_Available records_.
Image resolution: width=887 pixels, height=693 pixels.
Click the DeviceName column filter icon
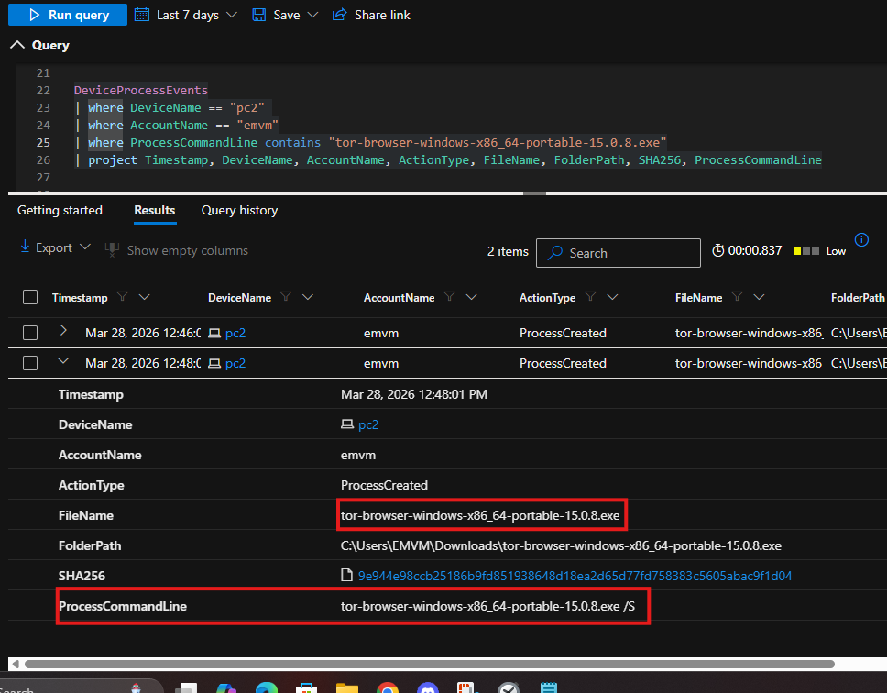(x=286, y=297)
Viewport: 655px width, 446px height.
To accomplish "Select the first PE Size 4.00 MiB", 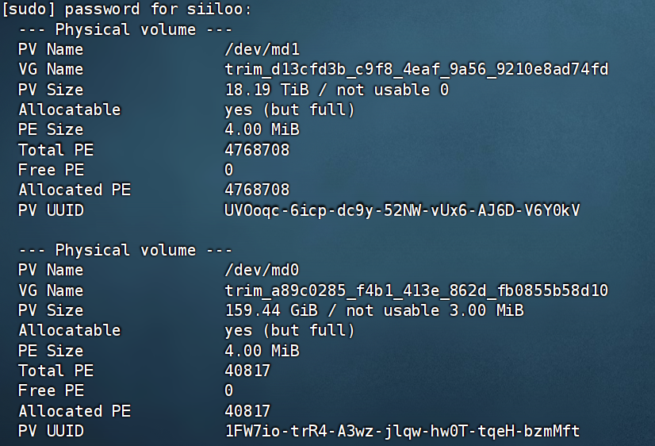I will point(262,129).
...
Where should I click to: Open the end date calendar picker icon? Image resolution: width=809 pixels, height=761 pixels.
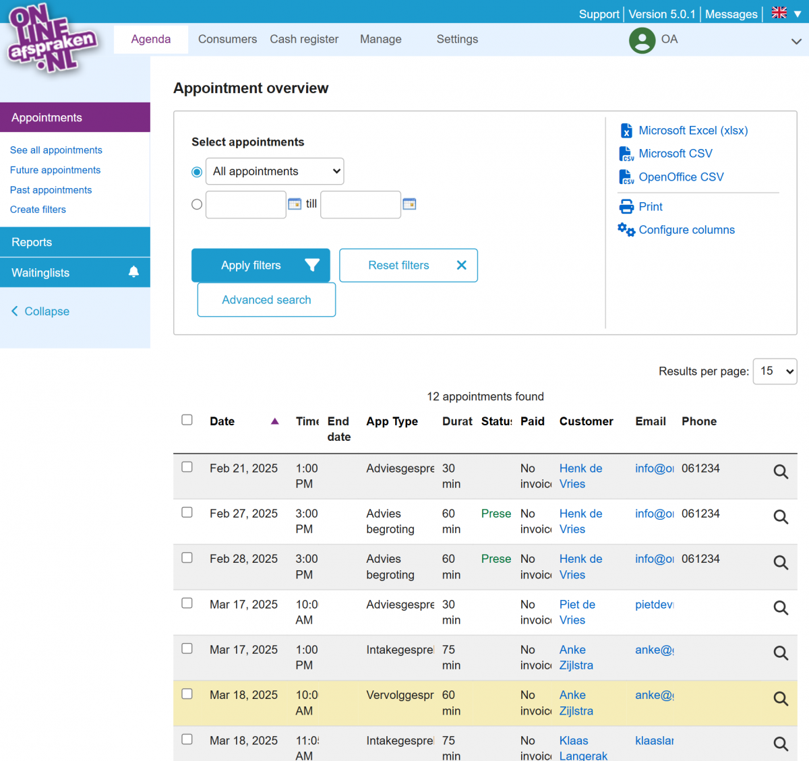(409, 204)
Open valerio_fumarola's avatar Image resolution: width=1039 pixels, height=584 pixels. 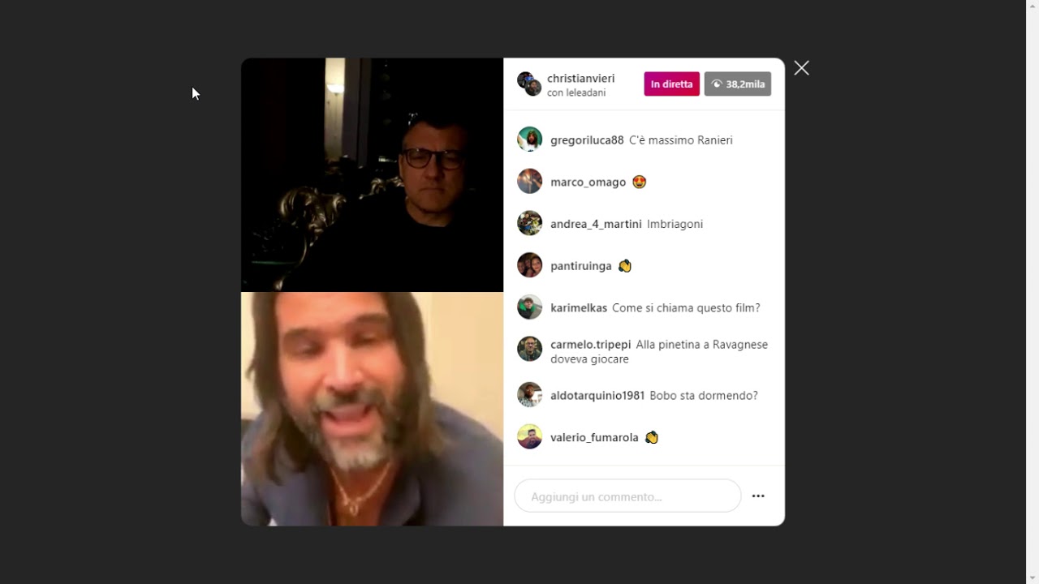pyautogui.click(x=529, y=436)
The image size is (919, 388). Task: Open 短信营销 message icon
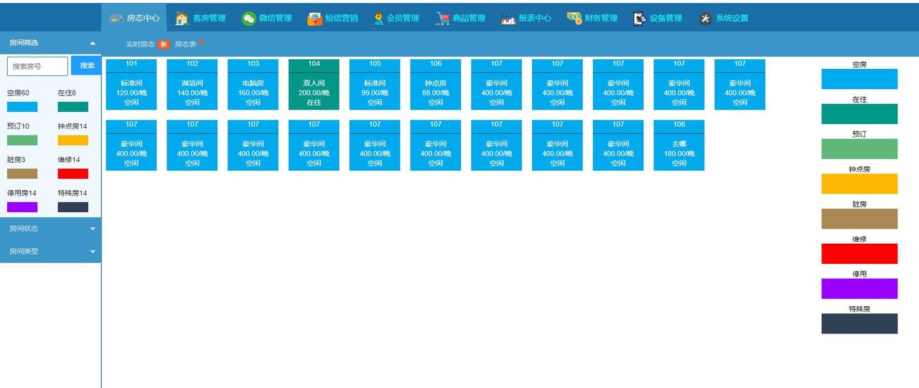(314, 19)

_Do this_.
Gather every line of the items above that contains the string "icon".

_Full solution_.
Click the DeviceName column filter icon
Where should I click to: Open the end date calendar picker icon? Image resolution: width=809 pixels, height=761 pixels.
The image size is (919, 388). Task: Open 短信营销 message icon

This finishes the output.